Маяковский признался честно: "Я не могу с ними расстаться", Так и сказал, по свидетельству Жени: "с ними" - не "с ней". И не лукавил. Его привязанность к Брику, неотторжимость от него, духовная общность, доверие и благодарность - весь этот сложный комплекс чувств, далеко выходивший за рамки традиционной мужской дружбы, был не менее сильным магнитом, чем влюбленность в "женщину его жизни".
Женя все поняла. И отрезала моментально. Сразу. Раз и навсегда. В мае, когда Лиля в сопровождении Осипа приехала на съемки в Москву, Маяковский на самом деле уже не "жил" ни с какой женщиной. Он мог спокойно и честно смотреть Лиле в глаза.
О Жене, похоже, не было сказано ни слова. Словно ее и не было. Не с тех ли пор в отношениях между Лилей и Маяковским установилось непреложное правило: если о своих дежурных увлечениях, сколь бы далеко они ни зашли, он сам ничего не рассказывает, значит, их незачем принимать всерьез?
В июле 1967 года в Москве проходил очередной международный кинофестиваль. Я был аккредитован на нем от нескольких зарубежных газет. Один из коллег, молодой македонский журналист и поэт Георгий (Джоко) Василевски, тоже приехавший на фестиваль, попросил меня устроить встречу с Лилей
Брик, у которой он мечтал взять интервью. Я не был тогда с ней знаком, хотя бы и отдаленно, но знал переводчицу с французского Тамару Владимировну Иванову, жену известного писателя Всеволода Иванова и мать выдающегося филолога, лингвиста и культуролога Вячеслава Иванова. На их даче в Переделкине жила Лиля. Тамара Владимировна устроила нам эту встречу. Приведу лишь короткий фрагмент той записи, которую я сделал по ходу их разговора.

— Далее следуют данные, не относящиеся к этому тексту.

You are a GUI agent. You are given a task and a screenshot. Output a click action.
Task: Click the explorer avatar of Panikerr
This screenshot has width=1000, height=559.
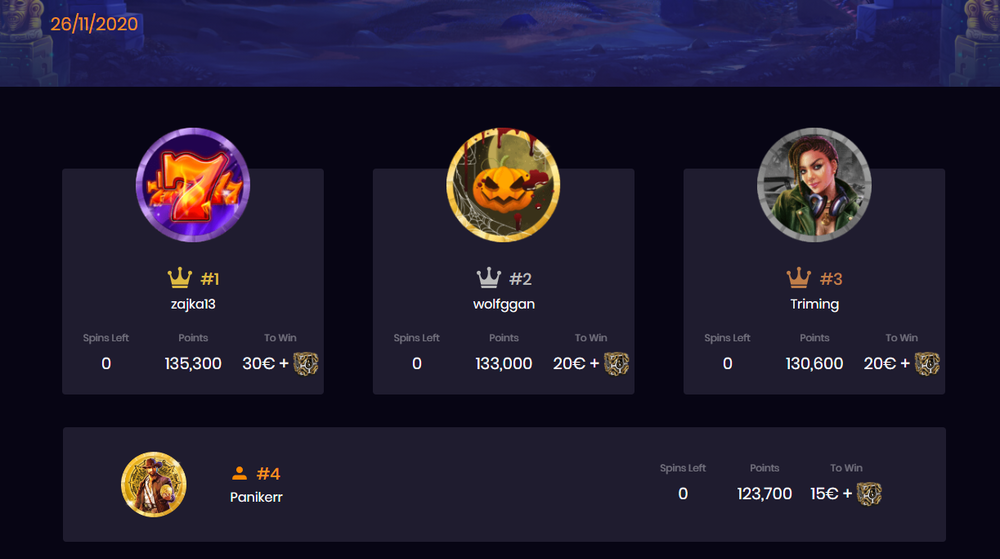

"Я влюбилась в Володю сразу, - рассказывала Л. Ю. Брик, - можно сказать, моментально, как только он начал читать у нас свою поэму. "Облако в штанах", вы знаете... Он ее посвятил мне, вы это, конечно, знаете тоже. Полюбила его сразу и навсегда. И он меня тоже, но у него и любовь, и вообще, что бы он ни делал, было мощным, огромным, шумным. И чувства были огромными. Иначе он не умел. Поэтому со стороны кажется, что он любил меня больше, чем я его. Но как это измерить - больше, меньше? На каких весах? На какой счетной линейке? Любовь к нему я пронесла через всю жизнь. Он был для меня... Как бы вам это объяснить? Истинный свет в окне".
Тут Л. Ю. Брик прервала монолог и обратилась ко мне: "Переведите вашему другу, что такое свет в окне". "Не надо, я понял, - сказал Джоко, который хорошо говорил по-русски. - Свет в окне, это когда слепит яркое солнце, такое яркое, что вообще ничего не видно". Лиля Юрьевна не возразила".